Wednesday, August 31, 2022

Creating Socialism to Change our Lives

 


The Socialist Party visualised socialism as based on the common ownership of the means of production and distribution, a new economic system built upon raising production to a higher level and ending all social oppression by dissolving the hostile classes into a community of free and equal producers striving not for sectional interests, but for the common good. This socialist commonwealth will liberate the individual from all economic, political and social oppression and will provide the basis for real freedom and for the full and harmonious development of the individual, giving full scope for the growth of the creative faculties of the mind.

The experiences of the Soviet Union have revealed to us the grave innate dangers of State capitalism which concentrates an overwhelming power in the hands of the government and places the citizen completely at the mercy of the State bureaucrat. The State, as the owner of industry, agriculture and transport become the universal employer, the universal landlord. It controls everything on which the fate and happiness of the individual citizen depend. The citizen is dependent on the State as regards employment, housing, and leisure. This enormous power of the State over the individual citizen leads to a dictatorship. State capitalism does not yet solve any of the outstanding problems confronting workers. It does not abolish crises, the classes, the wage system. Under State capitalism, there is production of commodities for sale, not production for use. Between production and consumption there still remains the barrier of exchange. Therein lies the chief danger of State capitalism.
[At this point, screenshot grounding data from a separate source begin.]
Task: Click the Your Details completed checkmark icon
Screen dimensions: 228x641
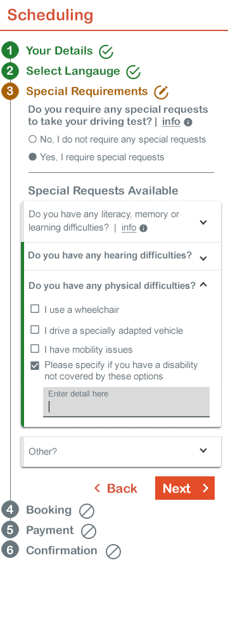Action: [x=106, y=51]
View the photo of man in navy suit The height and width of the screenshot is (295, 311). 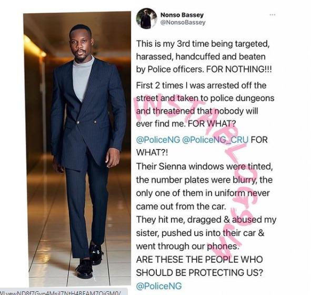tap(77, 149)
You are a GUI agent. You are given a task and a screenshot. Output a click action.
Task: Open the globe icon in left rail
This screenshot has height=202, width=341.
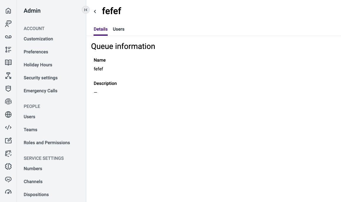[8, 114]
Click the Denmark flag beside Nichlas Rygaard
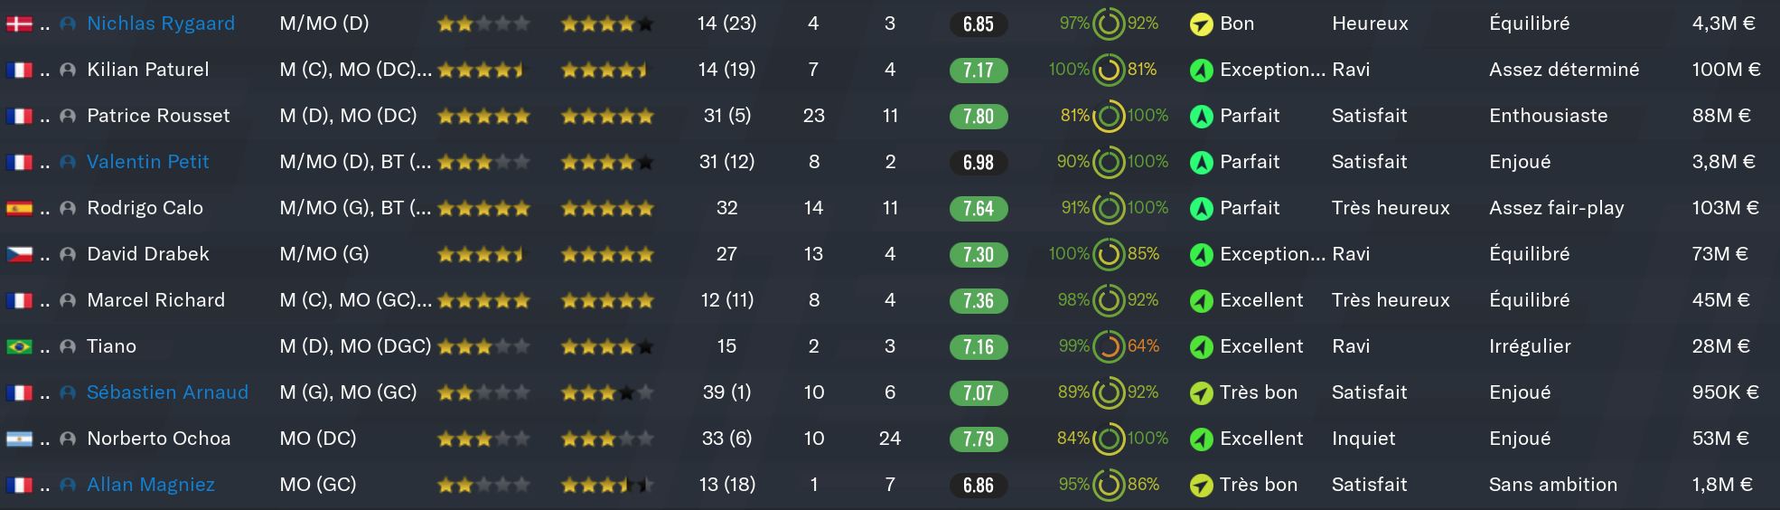 coord(19,24)
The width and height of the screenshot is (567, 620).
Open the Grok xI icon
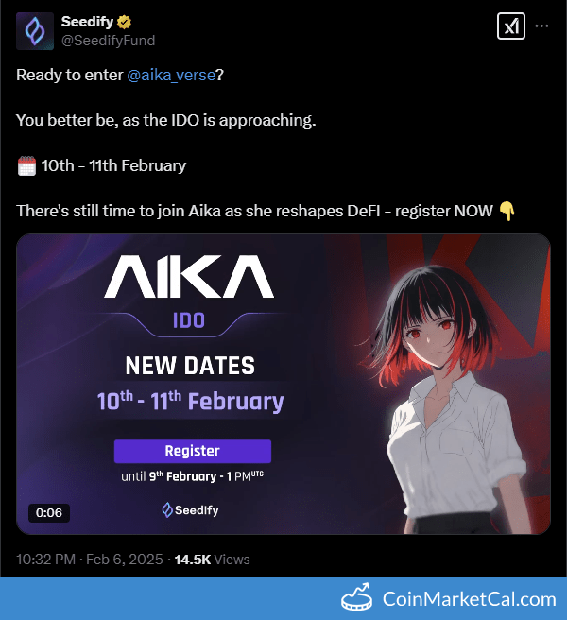511,26
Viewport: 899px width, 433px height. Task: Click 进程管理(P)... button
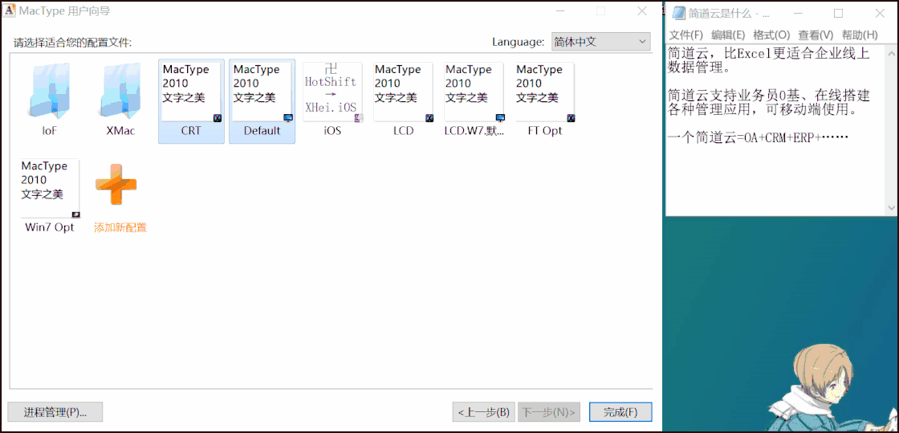[55, 412]
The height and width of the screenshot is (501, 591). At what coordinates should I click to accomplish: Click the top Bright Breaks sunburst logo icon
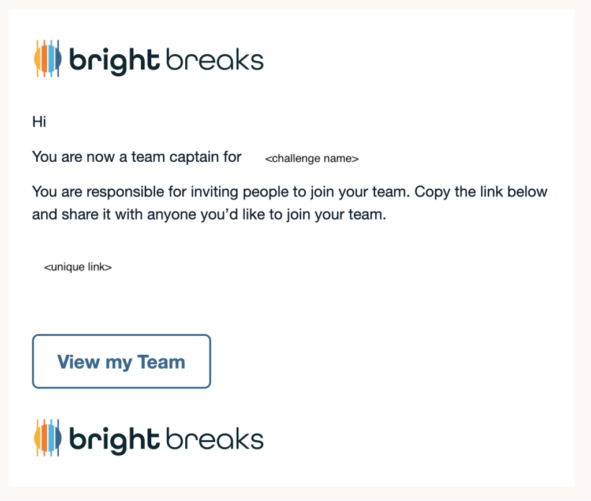48,59
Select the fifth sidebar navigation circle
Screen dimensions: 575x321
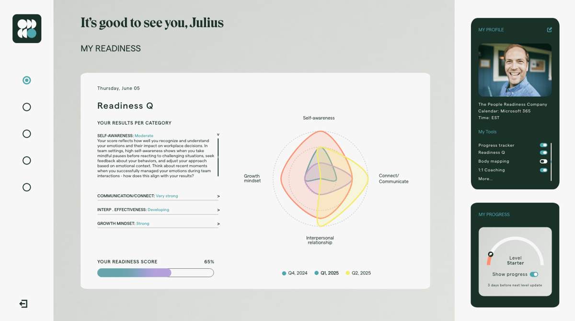(x=27, y=187)
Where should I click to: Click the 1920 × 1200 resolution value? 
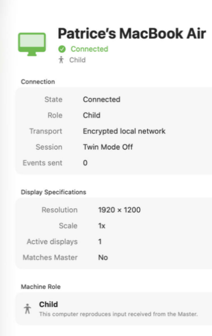pos(119,210)
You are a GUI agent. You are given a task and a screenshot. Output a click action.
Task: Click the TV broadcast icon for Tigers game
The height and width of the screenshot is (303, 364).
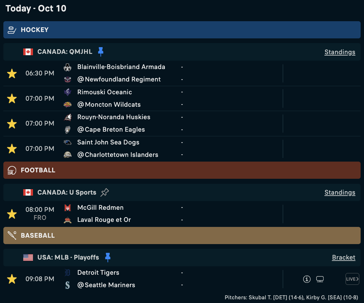[320, 279]
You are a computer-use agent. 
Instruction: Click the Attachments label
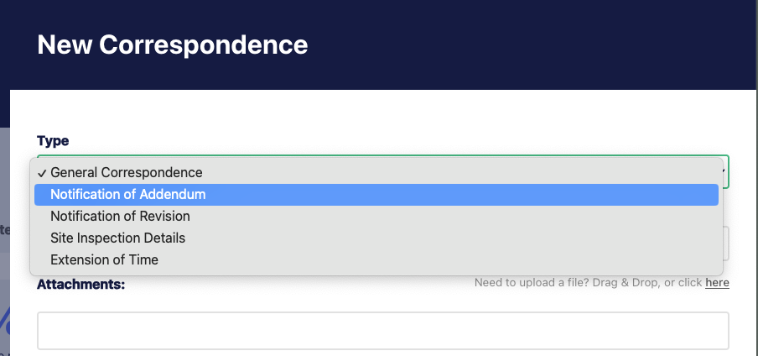click(80, 285)
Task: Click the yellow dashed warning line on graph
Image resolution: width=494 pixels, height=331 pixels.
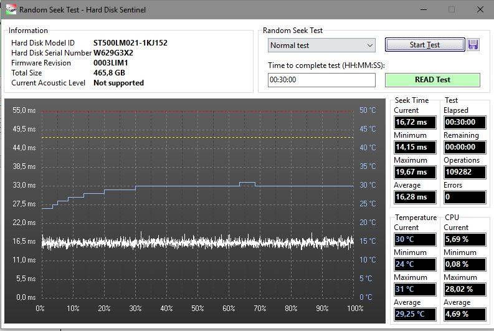Action: pos(197,137)
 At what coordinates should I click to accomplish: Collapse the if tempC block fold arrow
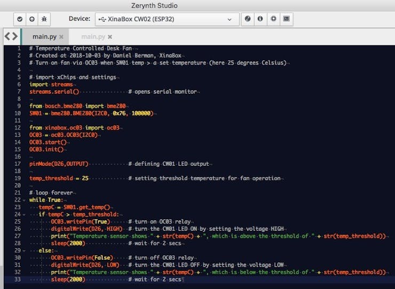tap(24, 215)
The distinction between socialist and capitalist society is to be found in the characteristic relations of production, in the ordering of social priorities, and in its whole way of life. The prerequisite for this is the replacement of production for profit with production for use. Socialism will be the extension of a socialised process of production into socialised ownership. Products socially produced by the workers must be owned by the people. Then there will be no barrier to restricting production. Production is no longer guided by profit of the handful of owners but by the requirements of the workers, who now own the means of production. This is production for use and not for profit, the productive forces are released to serve people’s requirements. The economic crisis is abolished because its cause is destroyed. This is the basis for socialism.

The word “socialism” is used as a political trick. The Left call themselves “socialist” and that nationalised industries are socialist, The Right suggests that countries with large welfare programmes are socialist. These have nothing to do with socialism. Many people are against war, for social justice, and for an ecologically sustainable society that capitalism can only create a world of war, injustice and environmental destruction. There is a growing understanding that the current society cannot continue without catastrophe occurring yet we lack a vision of what might replace it. We need to create a world in which socially-validated needs form the basis of production and distribution and focus more on sustainability and sociability.
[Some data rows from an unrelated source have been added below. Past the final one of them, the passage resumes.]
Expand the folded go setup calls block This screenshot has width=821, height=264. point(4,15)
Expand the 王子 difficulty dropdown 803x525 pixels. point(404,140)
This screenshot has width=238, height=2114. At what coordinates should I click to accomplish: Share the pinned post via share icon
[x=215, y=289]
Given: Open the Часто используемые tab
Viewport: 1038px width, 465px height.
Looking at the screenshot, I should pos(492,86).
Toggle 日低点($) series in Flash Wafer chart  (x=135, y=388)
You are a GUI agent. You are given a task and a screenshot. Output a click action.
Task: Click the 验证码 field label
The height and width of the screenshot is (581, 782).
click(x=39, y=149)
Capitalism is a world in which production is conducted and driven on a commodity basis which means that workers sell their labour power to producers (who then trade with each other and with “consumers” to get exchange value back with which to buy more labour power and more physical inputs) by tends to recreate capitalism either in its state capitalist form (which some called socialism) or its free-market capitalist form. In socialism, no one will need to, nor be able to, sell their labour power. This is the minimum criterion for a society based on socially-validated needs, since selling one’s labour power makes it (and its products) into commodities with exchange value. People will nonetheless work, not out of a need to get paid in order to live, but because we are able to re-design work so we will enjoy much of it.  Socialism is about giving a decent living standard to everybody.
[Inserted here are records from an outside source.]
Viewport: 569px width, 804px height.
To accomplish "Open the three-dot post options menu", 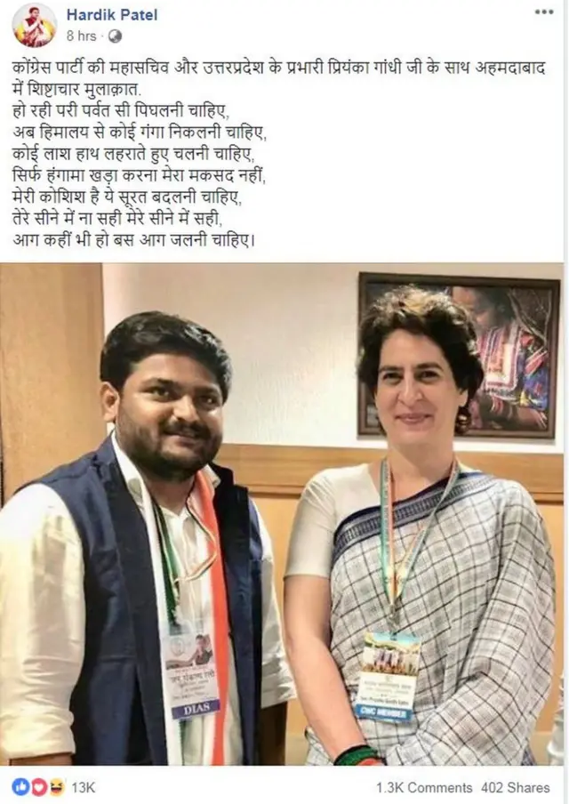I will [544, 12].
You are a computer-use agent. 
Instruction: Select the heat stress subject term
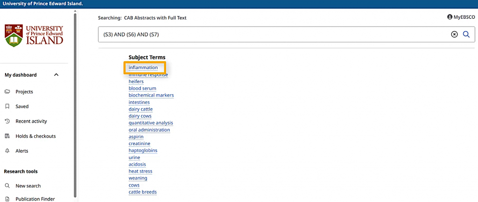click(x=141, y=171)
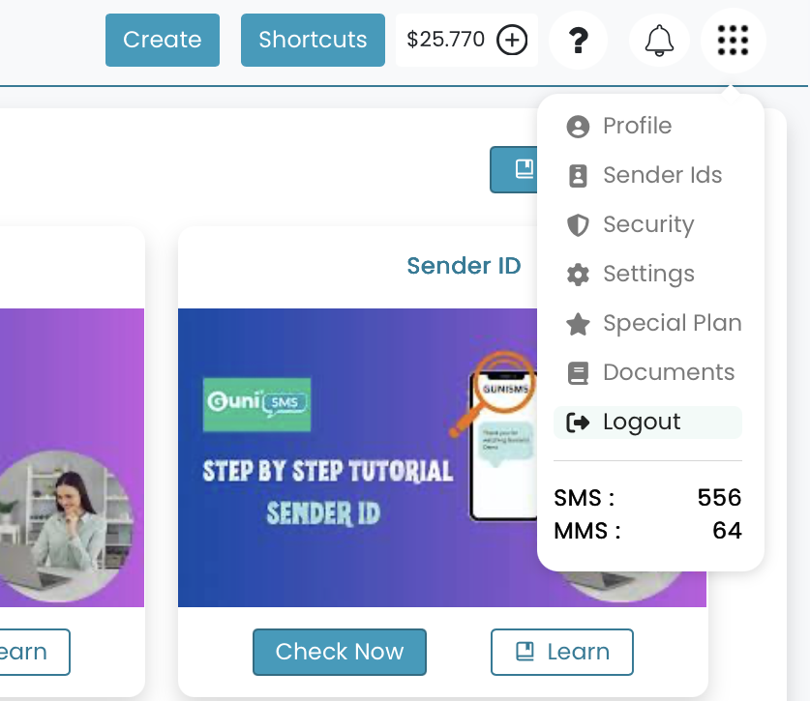This screenshot has width=810, height=701.
Task: Click Learn button under Sender ID card
Action: (x=562, y=652)
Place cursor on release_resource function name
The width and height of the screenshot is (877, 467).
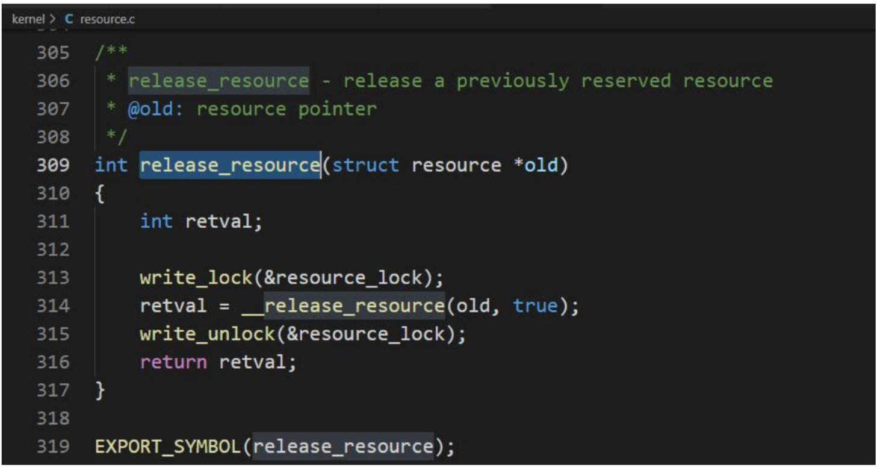[x=230, y=165]
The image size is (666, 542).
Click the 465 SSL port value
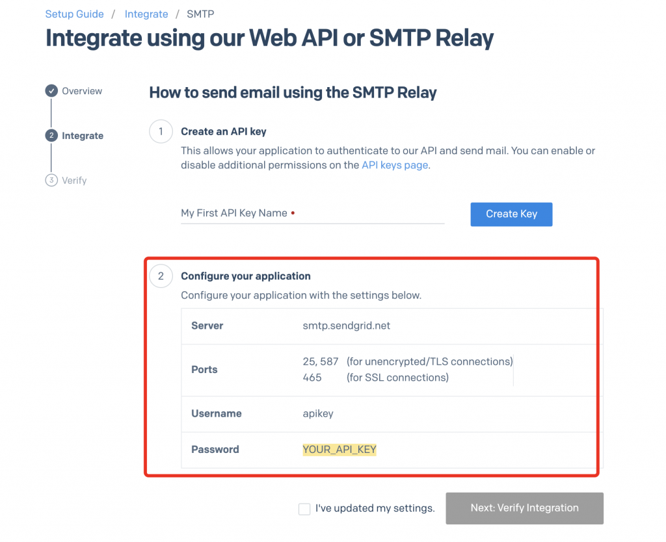click(x=312, y=378)
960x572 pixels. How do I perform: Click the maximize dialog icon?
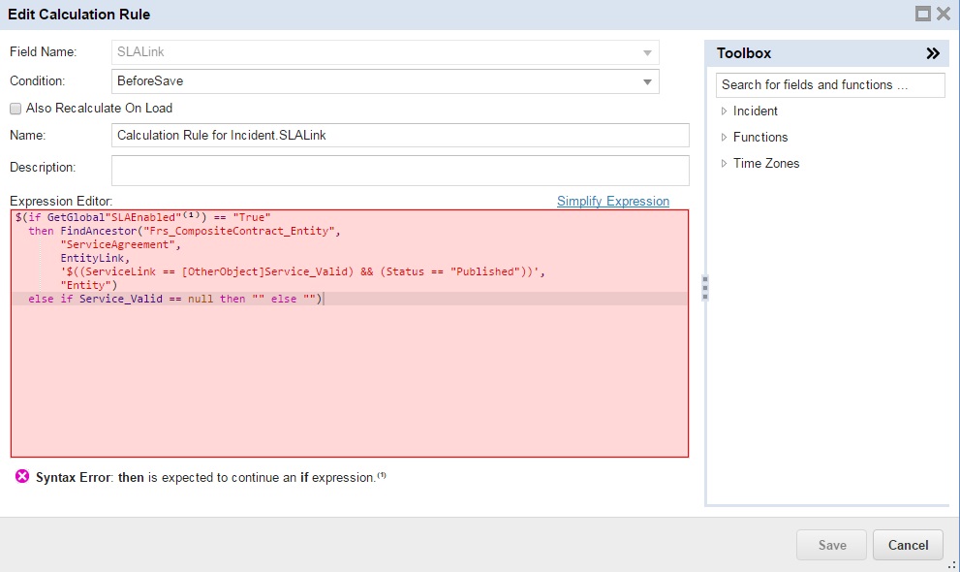tap(922, 14)
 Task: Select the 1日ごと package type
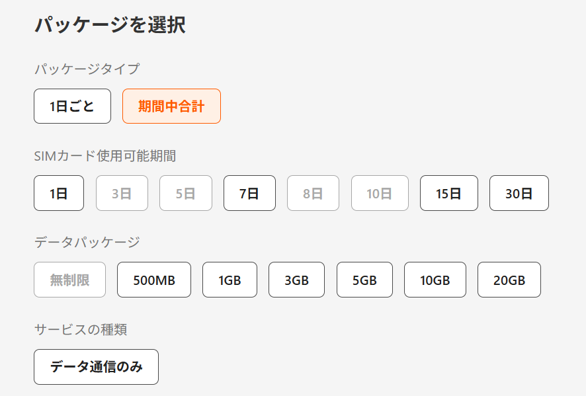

It is hard to say much more about what the working class in power will choose to produce. A world of democratic freedom means decisions that may be hard to predict.  Once we have gotten away from the capitalism-driven need to produce and consume in order to make profits we will be able to re-shape our world in profound ways.  If wars are largely caused by capitalism and its needs, as the Socialist Party holds, then we no will longer need to engage in the vast amount of human labour spent on war and preparation for war, and this can give more of us more resources to devote to the common good. If we can reorganise our lives around producing for use rather than producing commodities to exchange, we can get away from a culture of competition and compulsive consumption and start to build a society of harmony.

Tuesday, August 30, 2022

LiarLiar Tommy Sheridan

  Tommy Sheridan has been declared bankrupt.

The 58-year-old former leader of the Scottish Socialist and Solidarity parties was sequestrated over a legal bill of more than £82,000.

Sheridan now faces having his assets and income seized.

Sheridan wound up Solidarity and joined Alex Salmond’s Alba party earlier this year.

A person is disqualified from standing for election while sequestrated.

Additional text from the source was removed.